Wal-Mart is in a bit of a pickle. Over the last decade they have focused incessantly on unit cost, ostensibly to provide reduced price and therefore perceived value to their customers. And they’ve been successful… millions of people can now afford products they previously could not, and hundreds of thousands of people have jobs. Maybe not the best jobs, and obviously other smaller companies have been hurt in the process, but that’s the subject for a different debate.
The company’s obsession with unit cost has forced suppliers to transition to offshore manufacturing where unit labor costs are lower. Huge ships constantly ply the Pacific waters filled with container loads of bicycles, electronics, and clothing. Wal-Mart knows that cash is being tied up in inventory, although perhaps that doesn’t accurately enter into the unit cost equation, but the continual high volume movement of goods at even tiny margins creates a lot of cash.

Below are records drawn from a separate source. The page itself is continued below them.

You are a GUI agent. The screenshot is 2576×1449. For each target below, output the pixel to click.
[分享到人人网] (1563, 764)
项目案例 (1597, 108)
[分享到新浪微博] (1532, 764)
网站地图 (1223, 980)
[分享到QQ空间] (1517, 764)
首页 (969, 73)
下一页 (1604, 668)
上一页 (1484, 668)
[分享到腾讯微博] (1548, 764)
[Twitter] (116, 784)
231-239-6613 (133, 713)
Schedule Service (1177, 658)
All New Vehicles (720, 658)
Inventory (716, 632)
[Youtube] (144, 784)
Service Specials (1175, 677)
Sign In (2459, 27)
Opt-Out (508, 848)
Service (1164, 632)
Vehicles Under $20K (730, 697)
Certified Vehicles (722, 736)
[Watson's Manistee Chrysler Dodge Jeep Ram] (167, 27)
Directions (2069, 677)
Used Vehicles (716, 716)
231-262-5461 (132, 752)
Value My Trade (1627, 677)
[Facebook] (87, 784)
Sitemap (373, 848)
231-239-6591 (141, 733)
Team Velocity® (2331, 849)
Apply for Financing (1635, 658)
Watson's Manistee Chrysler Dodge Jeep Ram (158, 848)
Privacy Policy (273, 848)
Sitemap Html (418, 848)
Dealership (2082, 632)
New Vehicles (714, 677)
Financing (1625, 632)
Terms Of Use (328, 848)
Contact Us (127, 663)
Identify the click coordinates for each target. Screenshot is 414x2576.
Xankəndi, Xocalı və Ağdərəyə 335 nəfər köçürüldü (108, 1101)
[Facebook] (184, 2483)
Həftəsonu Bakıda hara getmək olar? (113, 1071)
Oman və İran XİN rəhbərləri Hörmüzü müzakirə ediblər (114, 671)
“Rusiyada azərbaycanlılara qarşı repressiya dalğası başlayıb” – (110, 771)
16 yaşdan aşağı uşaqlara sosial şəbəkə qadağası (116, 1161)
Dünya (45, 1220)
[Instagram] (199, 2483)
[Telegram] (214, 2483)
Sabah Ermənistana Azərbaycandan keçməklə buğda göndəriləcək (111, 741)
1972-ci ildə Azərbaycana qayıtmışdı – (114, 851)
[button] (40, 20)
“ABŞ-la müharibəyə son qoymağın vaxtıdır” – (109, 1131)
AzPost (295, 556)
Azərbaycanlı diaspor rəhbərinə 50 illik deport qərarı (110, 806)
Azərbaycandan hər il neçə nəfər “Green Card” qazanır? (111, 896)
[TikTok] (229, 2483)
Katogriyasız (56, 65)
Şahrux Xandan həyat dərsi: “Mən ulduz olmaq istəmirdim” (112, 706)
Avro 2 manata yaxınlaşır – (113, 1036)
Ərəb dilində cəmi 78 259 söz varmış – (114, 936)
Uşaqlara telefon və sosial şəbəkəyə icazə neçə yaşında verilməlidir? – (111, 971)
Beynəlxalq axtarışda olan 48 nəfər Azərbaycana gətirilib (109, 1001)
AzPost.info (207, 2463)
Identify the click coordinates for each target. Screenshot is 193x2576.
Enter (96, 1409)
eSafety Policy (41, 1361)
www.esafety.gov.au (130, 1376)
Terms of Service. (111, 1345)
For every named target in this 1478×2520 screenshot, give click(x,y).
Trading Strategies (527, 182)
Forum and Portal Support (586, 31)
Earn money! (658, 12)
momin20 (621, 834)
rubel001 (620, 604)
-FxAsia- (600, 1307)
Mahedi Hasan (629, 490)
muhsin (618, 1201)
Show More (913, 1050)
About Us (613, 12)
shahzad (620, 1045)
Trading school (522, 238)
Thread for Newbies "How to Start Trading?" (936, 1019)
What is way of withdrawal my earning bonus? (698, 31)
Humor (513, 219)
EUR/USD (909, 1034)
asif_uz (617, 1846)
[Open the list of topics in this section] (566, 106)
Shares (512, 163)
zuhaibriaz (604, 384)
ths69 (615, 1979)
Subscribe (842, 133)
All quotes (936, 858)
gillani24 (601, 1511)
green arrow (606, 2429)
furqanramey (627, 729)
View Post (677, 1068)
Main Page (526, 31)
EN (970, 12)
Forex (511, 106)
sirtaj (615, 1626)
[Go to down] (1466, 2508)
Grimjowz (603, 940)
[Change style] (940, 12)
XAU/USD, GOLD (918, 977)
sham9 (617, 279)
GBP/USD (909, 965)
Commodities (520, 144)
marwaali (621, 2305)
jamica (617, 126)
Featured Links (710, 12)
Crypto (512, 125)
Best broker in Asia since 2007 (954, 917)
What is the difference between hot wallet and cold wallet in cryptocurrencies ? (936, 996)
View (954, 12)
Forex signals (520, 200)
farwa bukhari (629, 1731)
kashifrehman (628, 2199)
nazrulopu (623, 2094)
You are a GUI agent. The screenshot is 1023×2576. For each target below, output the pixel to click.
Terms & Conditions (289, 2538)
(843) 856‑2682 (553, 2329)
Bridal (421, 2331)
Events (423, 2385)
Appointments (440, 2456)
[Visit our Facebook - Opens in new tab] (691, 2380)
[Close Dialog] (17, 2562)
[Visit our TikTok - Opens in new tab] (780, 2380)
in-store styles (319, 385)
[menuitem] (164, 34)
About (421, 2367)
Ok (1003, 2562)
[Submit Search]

Until the market burps. Not even a demand quake… just a burp. A small hiccup that throws a wrench into the finely-balanced cogs of Wal-Mart’s business model. The company that activists hysterically believe will take over the world suddenly pauses.
Wal-Mart’s inventories jumped 10.3% in the fiscal first quarter, ended April 30, to $35.2 billion from a year earlier, driven by unsold apparel, home decor, and outdoor products. About $2 billion of the increase represents unsold spring clothing and home goods that are expected to depress profit through the summer, analysts estimate.
With transit times from offshored manufacturer to Wal-Mart’s stores measured in weeks, the situation will get worse before it gets better.
Wal-Mart’s chief financial officer says clearing out stocks of unsold clothing is going to be a chore and could pressure margins all summer.
Of course that time frame is premised on the assumption that they’ll guess right on fall and winter demand, and based on how they did with spring and summer it’s probably not the safest of bets. It’s hard to predict the nuances of fashion six to nine months in advance in order to get the factories humming to fill a global supply chain.
That $2 to $3 billion (a billion here, a billion there…) in increased inventory is inventory of products that are seasonable and fashion-related and therefore can be deemed perishable. And depending on how you calculate it, it’s worth a one-time bite of about a third of Wal-Mart’s 3.2% profit margin. So far. Not even counting the impact on company and shareholder value when the stock goes on a ride.
I wonder what would have happened if Wal-Mart had instead perhaps paid a miniscule bit more, if even that, to a company like American Apparel. A company that could manufacture much closer to Wal-Mart’s distribution centers, that leverages lean methods to provide small lots with extremely quick cycle times. A company that could react quickly when demand and fashion fluctuate. And a company that pays a decent wage with decent benefits and respects its people. Which is also why American Apparel may not even want to do business with Wal-Mart.
Writing off a couple billion in inventory has a nasty habit of offsetting a shipload of unit cost savings once it hits the bottom line.
Bruce Jimison says
Did you see the article in the same WSJ on how shipping rates are moving higher? That will also offset a few pennies of supposedly cheaper labor.
Mark Graban says
The WSJ article also said shipping costs were still a very small pct of total cost, coming from Asia.
“Shipping typically accounts for just 3% to 4% of the total cost of a container of garments or toys hauled from China to the U.S. or Europe. But major retailers and other shippers do their best to shave pennies off their rates to maximize their competitive position at home.”
Not that I’m justifying shipping from China, far from it! But, I wanted to share that tidbit, the specific #. I was honestly surprised the pct was so low.
Mark Graban says
The biggest issue is the time involved with shipping, not necessarily just the cost. Time leads to inventory and slow response, as Kevin puts it so well.
CB says
What a tremendous waste in our country toward “perishable fashion oriented goods.” The emphasis on cost to consumers also neglects value in something that will last and won’t need to be replaced every season. You also could infer from this article that walmart in fact lost even more money because it produced too much of what customers didn’t want and not enough of what they did what (assuming their fixed retail space).
Taiichi Ohno states that Toyota’s overarching mission is always to shorten the timeline between when a customer places an order and when its delivered with as little waste as possible. Short time lines mean you can be responsive to unpredictable customer demand. That can only be achieved by locating your production/assembly as close to your customer as possible. It’s amazing that Ford figured this out 100 years ago yet it remains lost on society today…
david foster says
I wonder if the WMT buyers who make sourcing decisions are measured on a fully-costed basis, including cost of transportation and inventory as well as price paid per unit? (I’m guessing the answer is transportation yes, inventory no)
Indeed, I wonder how many retailers have systems in place that can create a SKU-specific financial statement including return on the capital tied up on behalf of that SKU?